Pero volviendo al asunto que nos ocupa cabe preguntarse, ¿queda algún dispositivo sobre tu mesa que todavía no haya sido capaz de eliminar el smartphone? Efectivamente, tu ordenador, pero no te preocupes, porque está al caer.
Hace unas semanas Microsoft anunciaba la salida del Windows 365, el primer Cloud PC, como lo han denominado. Esta es la antesala de la muerte del ordenador tradicional – ya sea de sobremesa o portátil – tal y como lo hemos conocido hasta ahora.


Podrás acceder a Windows 365 desde cualquier dispositivo que tenga conexión a internet, y es así como el smartphone prepara su asalto final para convertirse en el emperador del mundo tecnológico, recordándonos aquella mítica frase de Los Inmortales que decía aquello de “Solo puede quedar uno”.
Conectaremos el smartphone a un monitor y, con un teclado bluetooth, estaremos disfrutando de nuestro PC en la nube. Quizás para algunos esto pueda parecer ciencia
ficción, o puede que, aunque compartan la idea, piensen que nos queda mucho para llegar
a palparla.


Pues es altamente probable que se equivoquen. La tendencia es clara: se impondrá el BYOD (Bring Your Own Device) en los entornos profesionales y las empresas simplemente tendrán que dotar a sus colaboradores de un PC en el cloud donde tendrán sus datos y aplicaciones.
Esto cambiará sustancialmente la fisonomía de las oficinas y la manera en la que nos relacionamos con la tecnología. Un mundo con menos dispositivos, pero mucho más
potentes, donde el pago por uso y el as a service serán las pautas que marquen el camino.


Conviene ir haciendo los deberes para estar bien colocados y no perder el tren, porque esto
va muy rápido.
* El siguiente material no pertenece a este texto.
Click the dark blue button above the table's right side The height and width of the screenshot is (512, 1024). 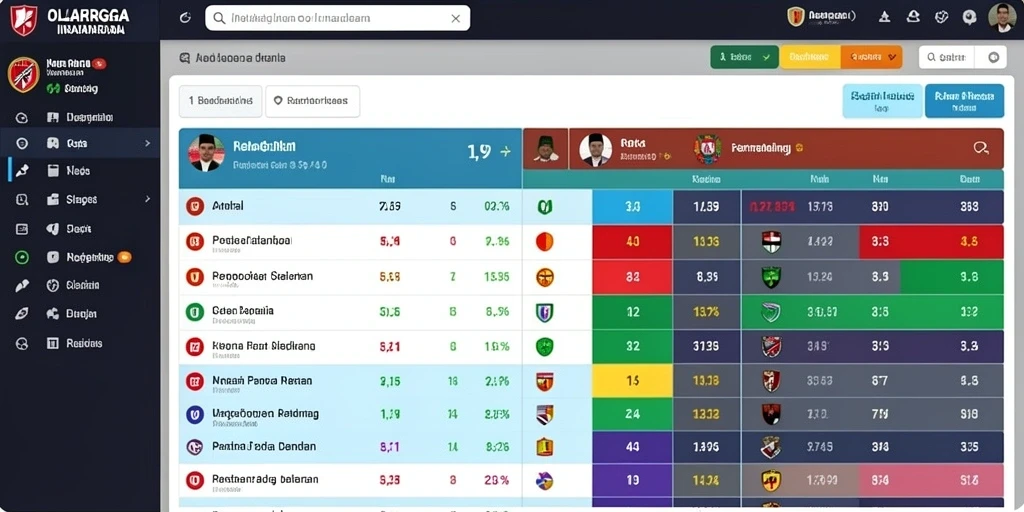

Aquellas empresas que no estén entendiendo bien el nuevo modelo que nos
ha traído eso que hemos llamado transformación digital, verán cómo sus competidores les
adelantan por la derecha sin saber de dónde han salido ni cómo lo han hecho.


Y en medio de todo este nuevo escenario digital, el smartphone estará siempre contigo. Por
eso es importante que veas en tu dispositivo móvil no sólo ese aparato con el que sacas fotos y envías mensajes y por el que has pagado más de 1.000 €. Tienes que aprender a sacarle el máximo partido a todas las prestaciones que te ofrece para que, de verdad, sea tu aliado tanto en tu vida personal como profesional.


Y es curioso, porque en esto de saber sacarle partido al smartphone los nativos digitales sí parten con ventaja; pero ese en un melón que abriremos otro día. Ahora toca pensar y decidir, ¿ya sabes qué le vas a pedir a tu nuevo móvil?